Direction —
Please copy out the material below word for word, keeping every line intact.

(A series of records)

+ + + + +

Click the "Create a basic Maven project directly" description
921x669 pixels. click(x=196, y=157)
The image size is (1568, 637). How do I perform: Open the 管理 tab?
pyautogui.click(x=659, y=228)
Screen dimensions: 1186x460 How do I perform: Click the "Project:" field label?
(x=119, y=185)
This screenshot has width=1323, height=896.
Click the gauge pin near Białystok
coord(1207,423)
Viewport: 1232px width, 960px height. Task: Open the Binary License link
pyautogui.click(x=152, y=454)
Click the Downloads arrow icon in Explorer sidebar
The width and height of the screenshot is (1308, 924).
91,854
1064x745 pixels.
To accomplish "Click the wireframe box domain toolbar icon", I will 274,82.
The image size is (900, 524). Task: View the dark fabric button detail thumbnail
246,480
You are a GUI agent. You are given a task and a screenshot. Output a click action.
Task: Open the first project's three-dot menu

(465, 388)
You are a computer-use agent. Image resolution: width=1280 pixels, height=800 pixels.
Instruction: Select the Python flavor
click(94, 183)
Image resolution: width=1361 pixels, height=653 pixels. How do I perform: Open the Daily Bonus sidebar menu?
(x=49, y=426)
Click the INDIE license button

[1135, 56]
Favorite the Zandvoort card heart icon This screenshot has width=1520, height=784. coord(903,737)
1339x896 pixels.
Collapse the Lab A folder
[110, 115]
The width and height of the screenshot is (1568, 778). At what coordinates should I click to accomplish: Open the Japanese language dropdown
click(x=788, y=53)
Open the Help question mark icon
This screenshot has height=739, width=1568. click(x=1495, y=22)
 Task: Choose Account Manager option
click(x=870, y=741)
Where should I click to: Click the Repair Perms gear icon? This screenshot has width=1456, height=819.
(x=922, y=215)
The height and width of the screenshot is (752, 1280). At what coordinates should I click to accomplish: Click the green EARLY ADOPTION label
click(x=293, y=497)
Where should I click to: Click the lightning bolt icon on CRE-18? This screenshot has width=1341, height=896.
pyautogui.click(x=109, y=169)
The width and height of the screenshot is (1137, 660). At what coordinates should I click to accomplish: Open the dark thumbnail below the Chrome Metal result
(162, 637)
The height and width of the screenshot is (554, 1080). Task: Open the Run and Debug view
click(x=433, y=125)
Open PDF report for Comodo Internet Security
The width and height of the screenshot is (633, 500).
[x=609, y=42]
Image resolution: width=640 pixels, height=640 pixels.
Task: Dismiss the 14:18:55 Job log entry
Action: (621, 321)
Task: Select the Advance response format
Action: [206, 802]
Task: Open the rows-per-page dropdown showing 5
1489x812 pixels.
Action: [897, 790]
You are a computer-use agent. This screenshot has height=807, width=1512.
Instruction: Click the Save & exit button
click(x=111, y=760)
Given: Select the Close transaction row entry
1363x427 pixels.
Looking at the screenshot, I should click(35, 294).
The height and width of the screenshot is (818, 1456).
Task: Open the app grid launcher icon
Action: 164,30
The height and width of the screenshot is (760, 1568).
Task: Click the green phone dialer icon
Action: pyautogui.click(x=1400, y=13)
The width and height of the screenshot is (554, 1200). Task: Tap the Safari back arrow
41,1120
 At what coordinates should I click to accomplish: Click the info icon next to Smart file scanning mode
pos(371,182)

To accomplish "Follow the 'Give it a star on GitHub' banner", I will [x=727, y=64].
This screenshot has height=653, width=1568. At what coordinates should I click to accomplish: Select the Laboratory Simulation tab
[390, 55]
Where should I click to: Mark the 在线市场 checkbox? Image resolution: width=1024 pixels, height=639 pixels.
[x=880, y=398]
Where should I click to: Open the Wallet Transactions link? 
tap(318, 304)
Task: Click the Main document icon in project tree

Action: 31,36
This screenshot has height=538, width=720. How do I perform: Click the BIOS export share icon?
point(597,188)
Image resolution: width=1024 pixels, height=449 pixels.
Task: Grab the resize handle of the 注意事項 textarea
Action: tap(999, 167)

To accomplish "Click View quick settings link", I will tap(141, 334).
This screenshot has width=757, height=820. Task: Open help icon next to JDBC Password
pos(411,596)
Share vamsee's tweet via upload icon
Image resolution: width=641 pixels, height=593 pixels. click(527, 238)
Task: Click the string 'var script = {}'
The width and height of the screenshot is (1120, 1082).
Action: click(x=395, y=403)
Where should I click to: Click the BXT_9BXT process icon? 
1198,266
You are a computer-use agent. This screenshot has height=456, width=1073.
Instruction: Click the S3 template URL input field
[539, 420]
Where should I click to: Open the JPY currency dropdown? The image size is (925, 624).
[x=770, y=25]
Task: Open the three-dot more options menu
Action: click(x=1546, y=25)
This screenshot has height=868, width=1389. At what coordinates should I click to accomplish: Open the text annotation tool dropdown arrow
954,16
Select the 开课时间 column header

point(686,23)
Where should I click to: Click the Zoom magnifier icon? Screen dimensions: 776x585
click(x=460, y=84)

+ + + + +

Correct result —
Click the "Create a basic Maven project directly" description
921x669 pixels. click(x=196, y=157)
The image size is (1568, 637). How do I perform: Open the 管理 tab?
pyautogui.click(x=659, y=228)
Screen dimensions: 1186x460 How do I perform: Click the "Project:" field label?
(x=119, y=185)
This screenshot has width=1323, height=896.
Click the gauge pin near Białystok
coord(1207,423)
Viewport: 1232px width, 960px height. Task: Open the Binary License link
pyautogui.click(x=152, y=454)
Click the Downloads arrow icon in Explorer sidebar
The width and height of the screenshot is (1308, 924).
91,854
1064x745 pixels.
To accomplish "Click the wireframe box domain toolbar icon", I will 274,82.
The image size is (900, 524). Task: View the dark fabric button detail thumbnail
246,480
You are a GUI agent. You are given a task and a screenshot. Output a click action.
Task: Open the first project's three-dot menu

(465, 388)
You are a computer-use agent. Image resolution: width=1280 pixels, height=800 pixels.
Instruction: Select the Python flavor
click(94, 183)
Image resolution: width=1361 pixels, height=653 pixels. How do I perform: Open the Daily Bonus sidebar menu?
(x=49, y=426)
Click the INDIE license button

[1135, 56]
Favorite the Zandvoort card heart icon This screenshot has width=1520, height=784. coord(903,737)
1339x896 pixels.
Collapse the Lab A folder
[110, 115]
The width and height of the screenshot is (1568, 778). At what coordinates should I click to accomplish: Open the Japanese language dropdown
click(x=788, y=53)
Open the Help question mark icon
This screenshot has height=739, width=1568. click(x=1495, y=22)
 Task: Choose Account Manager option
click(x=870, y=741)
Where should I click to: Click the Repair Perms gear icon? This screenshot has width=1456, height=819.
(x=922, y=215)
The height and width of the screenshot is (752, 1280). At what coordinates should I click to accomplish: Click the green EARLY ADOPTION label
click(x=293, y=497)
Where should I click to: Click the lightning bolt icon on CRE-18? This screenshot has width=1341, height=896.
pyautogui.click(x=109, y=169)
The width and height of the screenshot is (1137, 660). At what coordinates should I click to accomplish: Open the dark thumbnail below the Chrome Metal result
(162, 637)
The height and width of the screenshot is (554, 1080). Task: Open the Run and Debug view
click(x=433, y=125)
Open PDF report for Comodo Internet Security
The width and height of the screenshot is (633, 500).
[x=609, y=42]
Image resolution: width=640 pixels, height=640 pixels.
Task: Dismiss the 14:18:55 Job log entry
Action: (621, 321)
Task: Select the Advance response format
Action: [206, 802]
Task: Open the rows-per-page dropdown showing 5
1489x812 pixels.
Action: [897, 790]
You are a computer-use agent. This screenshot has height=807, width=1512.
Instruction: Click the Save & exit button
click(x=111, y=760)
Given: Select the Close transaction row entry
1363x427 pixels.
Looking at the screenshot, I should click(35, 294).
The height and width of the screenshot is (818, 1456).
Task: Open the app grid launcher icon
Action: 164,30
The height and width of the screenshot is (760, 1568).
Task: Click the green phone dialer icon
Action: pyautogui.click(x=1400, y=13)
The width and height of the screenshot is (554, 1200). Task: Tap the Safari back arrow
41,1120
 At what coordinates should I click to accomplish: Click the info icon next to Smart file scanning mode
pos(371,182)

To accomplish "Follow the 'Give it a star on GitHub' banner", I will [x=727, y=64].
This screenshot has height=653, width=1568. At what coordinates should I click to accomplish: Select the Laboratory Simulation tab
[390, 55]
Where should I click to: Mark the 在线市场 checkbox? Image resolution: width=1024 pixels, height=639 pixels.
[x=880, y=398]
Where should I click to: Open the Wallet Transactions link? 
tap(318, 304)
Task: Click the Main document icon in project tree

Action: 31,36
This screenshot has height=538, width=720. How do I perform: Click the BIOS export share icon?
point(597,188)
Image resolution: width=1024 pixels, height=449 pixels.
Task: Grab the resize handle of the 注意事項 textarea
Action: tap(999, 167)

To accomplish "Click View quick settings link", I will tap(141, 334).
This screenshot has width=757, height=820. Task: Open help icon next to JDBC Password
pos(411,596)
Share vamsee's tweet via upload icon
Image resolution: width=641 pixels, height=593 pixels. click(527, 238)
Task: Click the string 'var script = {}'
The width and height of the screenshot is (1120, 1082).
Action: click(x=395, y=403)
Where should I click to: Click the BXT_9BXT process icon? 
1198,266
You are a computer-use agent. This screenshot has height=456, width=1073.
Instruction: Click the S3 template URL input field
[539, 420]
Where should I click to: Open the JPY currency dropdown? The image size is (925, 624).
[x=770, y=25]
Task: Open the three-dot more options menu
Action: click(x=1546, y=25)
This screenshot has height=868, width=1389. At what coordinates should I click to accomplish: Open the text annotation tool dropdown arrow
954,16
Select the 开课时间 column header

point(686,23)
Where should I click to: Click the Zoom magnifier icon? Screen dimensions: 776x585
click(x=460, y=84)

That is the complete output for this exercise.